Entrées are good buys at $14.50 to $19.50, especially since prices include either soup or salad. The tower of sweet-fleshed pickerel and portobello mushrooms, bathed in a light dill cream sauce, was possibly the most successful of those sampled. Actually all I tried were basically good, although some would have been better still if they’d been hotter.

The red meats were served rare and, although full of flavour, posed a problem that proper utensils could have solved. An eight-ounce strip loin for instance, was slightly but not impossibly chewy. Ditto the duck breast and the bison filet that were part of a mixed grill that included as well a terrific elk sausage and lovely little gnocchi in light tomato sauce. But the serrated knives provided were utterly useless, and all they could do was tear the meats into big, raggedy chunks. At lunch the following day the leftovers were much more tractable when sliced thinly with a proper steak knife, and the restaurant would be wise to invest in a few.

There are great pastries from an in-house bakery, some of them gluten free, most $2.25 to $6. The ever-changing lineup includes everything from some rich chocolate concoction to the huge and superbly crumbly scones. A surprising disappointment in such a pastry-savvy kitchen was the caramel-drizzled mixed fruit crisp which would have been wonderful if the crisp hadn’t been zapped into submission, ending up as mush among the fruits.
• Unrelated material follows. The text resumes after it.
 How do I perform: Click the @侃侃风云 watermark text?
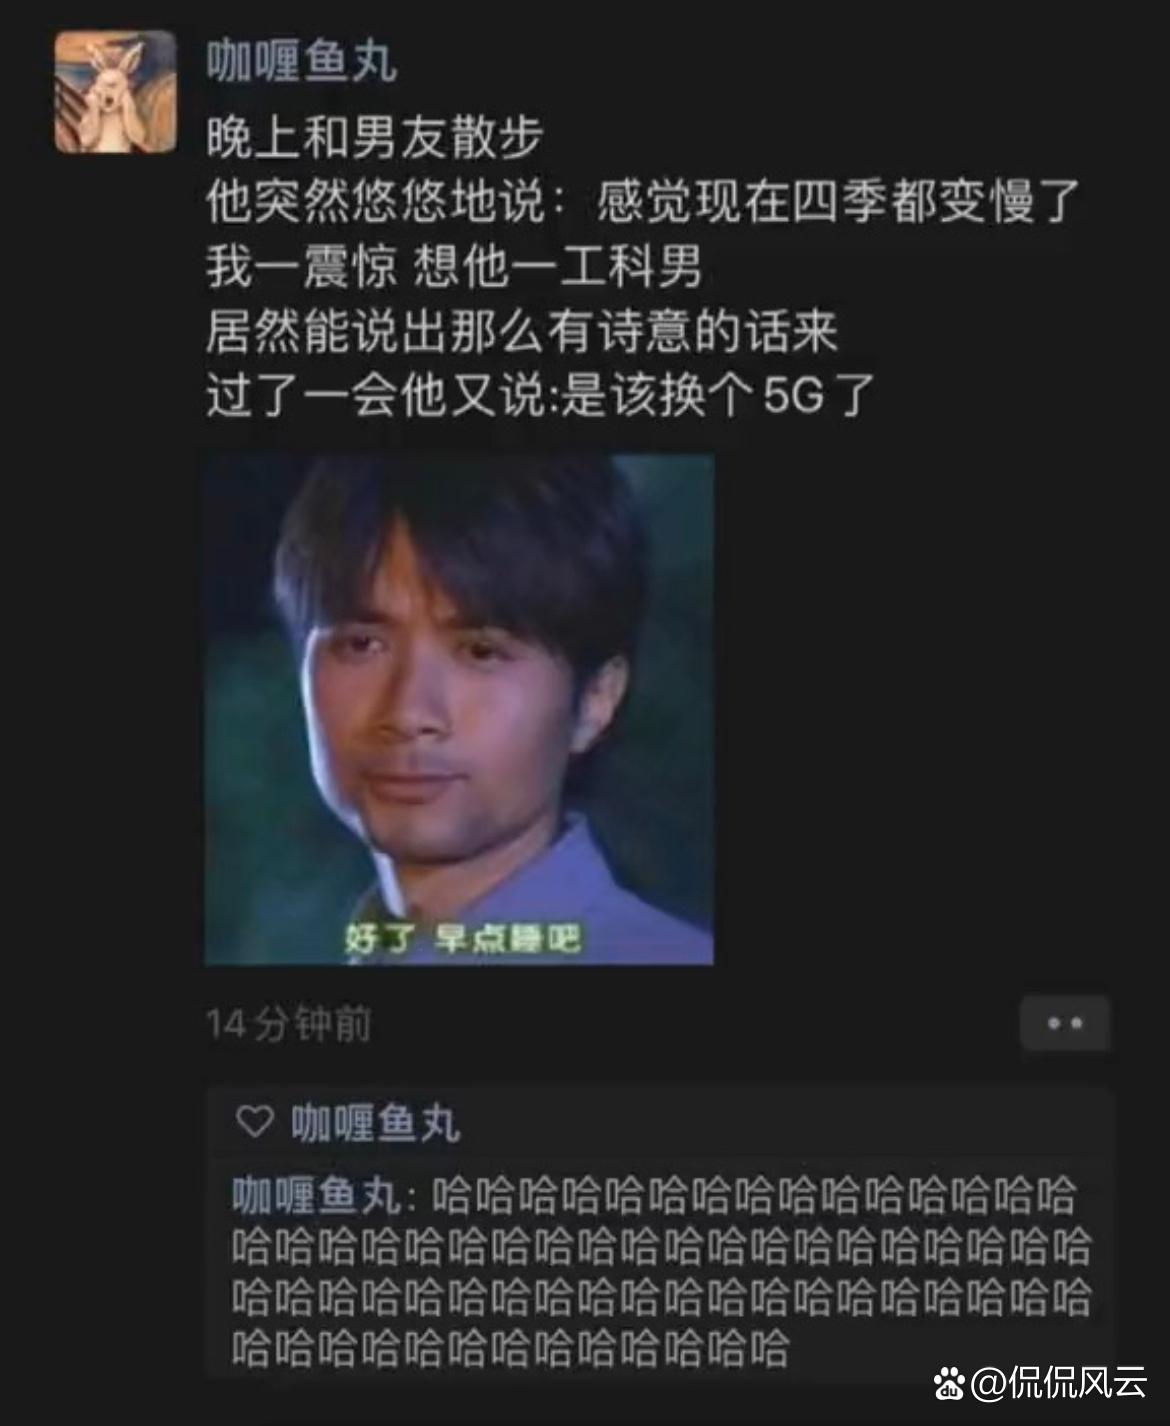(x=1059, y=1383)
The strong, hot coffee is certified organic and fair trade; the wine list is small but well selected (any unfinished bottles will be corked to take home); and the friendly staff is, if not always knowledgeable, willing to return to the kitchen for answers. The sound level is quite bearable, even when the place is crowded. Which is pretty much always — reservations are accepted and, during meal hours, advisable.